Dr Gertrude Phiri1, Dr Joyce Muge-Sugutti1, Dr Davina Porock1

1Edith Cowan University, Joondalup, Australia

Biography:

Dr Phiri’s nursing career started in hospital settings in Zambia as a Registered Nurse, later moving to training in an HIV/AIDS focused Non-Governmental Organisation. As part of the training team, she supported home-based care volunteers and managed a hospice that provided respite for family carers. In Australia, she worked in Aged Care as a senior nurse in clinical governance while also mentoring nurses in clinical practice. She is a Lecturer and Research Scholar at Edith Cowan University in Western. Dr Phiri’s research interests are in migration, aged care, and palliative and end-of-life care for culturally and linguistically diverse (CaLD) communities.

Abstract:

Background:
Over the past two decades, the population of migrants of African descent in Australia has grown significantly. As this community ages, the need for culturally sensitive end-of-life (EOL) planning becomes increasingly urgent. Yet, EOL planning remains a relatively unfamiliar concept among many African migrant groups, whose collectivist cultural values often prioritize family and community over individual autonomy. Despite numerous studies highlighting their limited engagement with EOL services, little progress has been made in bridging this gap. In these cultural contexts, care for a terminally ill family member is typically coordinated by the extended family, often without the direct input of the individual concerned.
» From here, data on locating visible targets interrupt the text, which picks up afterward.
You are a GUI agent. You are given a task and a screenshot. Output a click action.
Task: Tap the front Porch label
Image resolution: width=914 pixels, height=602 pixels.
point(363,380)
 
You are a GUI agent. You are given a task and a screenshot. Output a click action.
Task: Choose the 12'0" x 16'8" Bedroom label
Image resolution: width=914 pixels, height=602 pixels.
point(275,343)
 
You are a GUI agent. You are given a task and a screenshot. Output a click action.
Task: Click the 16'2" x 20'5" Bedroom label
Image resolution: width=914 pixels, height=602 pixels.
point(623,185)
This communal approach stands in contrast to Australian palliative care models, which emphasize individual agency, formal documentation, and personal decision-making in EOL planning.

Aims:
This paper investigates the underlying factors contributing to African migrants’ limited engagement with palliative and end-of-life care services in Australia.

Methods:
Employing a constructivist grounded theory approach, fourteen participants were each interviewed twice, spaced two to four weeks apart. All interviews were audio-recorded and transcribed verbatim. Data collection and analysis occurred concurrently, guided by coding and constant comparative techniques.

Results:
Six categories emerged: 1) Remodelling Self, 2) Disintegrating Family Dynamics, 3) Resetting the Life Button, 4) Shuttling Back and Forth, 5) Finding Equilibrium, and 6) Pursuing the Horizon, culminating in the Dynamic Process of Toing and Froing substantive theory.

Conclusion:
It is essential for both African migrants and healthcare providers to recognize the Dynamic Process of Toing and Froing and understand how it affects migrants’ capacity to participate in end-of-life planning within the Australian context. Grasping the substantive theory can empower migrants to seek support and enable healthcare professionals to deliver culturally appropriate end-of-life care information essential for effective planning.